* [Problem]
Your task is to transcribe, without alteration, the lines from the top of the material below through the line bearing "Switch to the", inclusive.

* [Dataset]
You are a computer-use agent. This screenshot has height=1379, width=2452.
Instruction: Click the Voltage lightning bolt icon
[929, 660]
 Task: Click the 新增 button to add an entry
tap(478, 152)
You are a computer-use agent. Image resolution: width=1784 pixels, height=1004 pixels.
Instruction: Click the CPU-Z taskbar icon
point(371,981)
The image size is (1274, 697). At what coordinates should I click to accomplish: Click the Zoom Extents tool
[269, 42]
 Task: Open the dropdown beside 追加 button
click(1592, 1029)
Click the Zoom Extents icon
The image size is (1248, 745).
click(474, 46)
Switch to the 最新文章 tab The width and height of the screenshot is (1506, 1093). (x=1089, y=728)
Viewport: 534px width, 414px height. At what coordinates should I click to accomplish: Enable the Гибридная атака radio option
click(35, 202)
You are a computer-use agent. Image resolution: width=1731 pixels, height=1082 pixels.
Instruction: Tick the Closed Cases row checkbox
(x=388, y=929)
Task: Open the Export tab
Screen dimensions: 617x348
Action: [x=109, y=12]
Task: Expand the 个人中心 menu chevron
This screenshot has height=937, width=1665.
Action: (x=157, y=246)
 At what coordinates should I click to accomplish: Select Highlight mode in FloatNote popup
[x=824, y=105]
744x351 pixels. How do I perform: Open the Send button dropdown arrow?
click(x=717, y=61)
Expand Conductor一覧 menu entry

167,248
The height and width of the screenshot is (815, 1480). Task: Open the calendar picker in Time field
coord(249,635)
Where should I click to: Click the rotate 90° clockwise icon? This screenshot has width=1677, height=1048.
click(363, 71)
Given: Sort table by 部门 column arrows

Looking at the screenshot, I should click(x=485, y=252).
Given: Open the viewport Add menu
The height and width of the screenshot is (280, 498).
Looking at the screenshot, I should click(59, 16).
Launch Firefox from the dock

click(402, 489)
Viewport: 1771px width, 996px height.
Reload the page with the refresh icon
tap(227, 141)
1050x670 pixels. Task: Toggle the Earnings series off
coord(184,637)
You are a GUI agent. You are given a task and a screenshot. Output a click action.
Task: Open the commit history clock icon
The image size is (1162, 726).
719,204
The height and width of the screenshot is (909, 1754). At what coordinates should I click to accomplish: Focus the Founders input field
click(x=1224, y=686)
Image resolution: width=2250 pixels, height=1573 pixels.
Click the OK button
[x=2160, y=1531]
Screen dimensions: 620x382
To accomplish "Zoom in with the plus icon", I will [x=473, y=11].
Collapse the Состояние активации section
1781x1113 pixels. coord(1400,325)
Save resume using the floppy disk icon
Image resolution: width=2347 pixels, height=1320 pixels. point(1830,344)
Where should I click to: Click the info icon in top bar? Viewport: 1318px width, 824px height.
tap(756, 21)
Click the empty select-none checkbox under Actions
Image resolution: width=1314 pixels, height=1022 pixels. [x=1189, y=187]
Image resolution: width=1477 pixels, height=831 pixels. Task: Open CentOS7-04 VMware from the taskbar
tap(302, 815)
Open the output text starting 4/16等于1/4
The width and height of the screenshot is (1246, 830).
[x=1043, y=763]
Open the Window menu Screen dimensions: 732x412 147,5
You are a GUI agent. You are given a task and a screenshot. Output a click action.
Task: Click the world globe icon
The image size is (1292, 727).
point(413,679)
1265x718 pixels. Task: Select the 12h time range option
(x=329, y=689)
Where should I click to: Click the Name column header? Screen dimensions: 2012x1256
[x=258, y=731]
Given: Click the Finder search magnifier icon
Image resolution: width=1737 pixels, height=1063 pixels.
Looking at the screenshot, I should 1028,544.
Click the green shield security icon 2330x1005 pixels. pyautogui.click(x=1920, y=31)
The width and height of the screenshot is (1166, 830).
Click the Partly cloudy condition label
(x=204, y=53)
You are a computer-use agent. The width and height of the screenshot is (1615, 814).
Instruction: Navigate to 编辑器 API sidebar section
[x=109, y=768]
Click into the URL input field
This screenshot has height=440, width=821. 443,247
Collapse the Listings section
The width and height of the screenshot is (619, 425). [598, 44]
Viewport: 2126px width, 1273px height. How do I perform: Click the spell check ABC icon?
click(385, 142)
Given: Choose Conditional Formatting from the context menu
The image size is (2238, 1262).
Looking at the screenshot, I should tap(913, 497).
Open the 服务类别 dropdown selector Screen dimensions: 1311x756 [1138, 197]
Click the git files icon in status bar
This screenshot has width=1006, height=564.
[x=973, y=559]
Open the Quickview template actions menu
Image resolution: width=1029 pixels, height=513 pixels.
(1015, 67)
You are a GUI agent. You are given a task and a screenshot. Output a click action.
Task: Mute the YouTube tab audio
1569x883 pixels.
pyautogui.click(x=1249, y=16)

* [Result]
You are a computer-use agent. This screenshot has height=1379, width=2452.
Instruction: Click the Voltage lightning bolt icon
[929, 660]
 Task: Click the 新增 button to add an entry
tap(478, 152)
You are a computer-use agent. Image resolution: width=1784 pixels, height=1004 pixels.
Instruction: Click the CPU-Z taskbar icon
point(371,981)
The image size is (1274, 697). At what coordinates should I click to accomplish: Click the Zoom Extents tool
[269, 42]
 Task: Open the dropdown beside 追加 button
click(1592, 1029)
Click the Zoom Extents icon
The image size is (1248, 745).
click(474, 46)
Switch to the 最新文章 tab The width and height of the screenshot is (1506, 1093). (x=1089, y=728)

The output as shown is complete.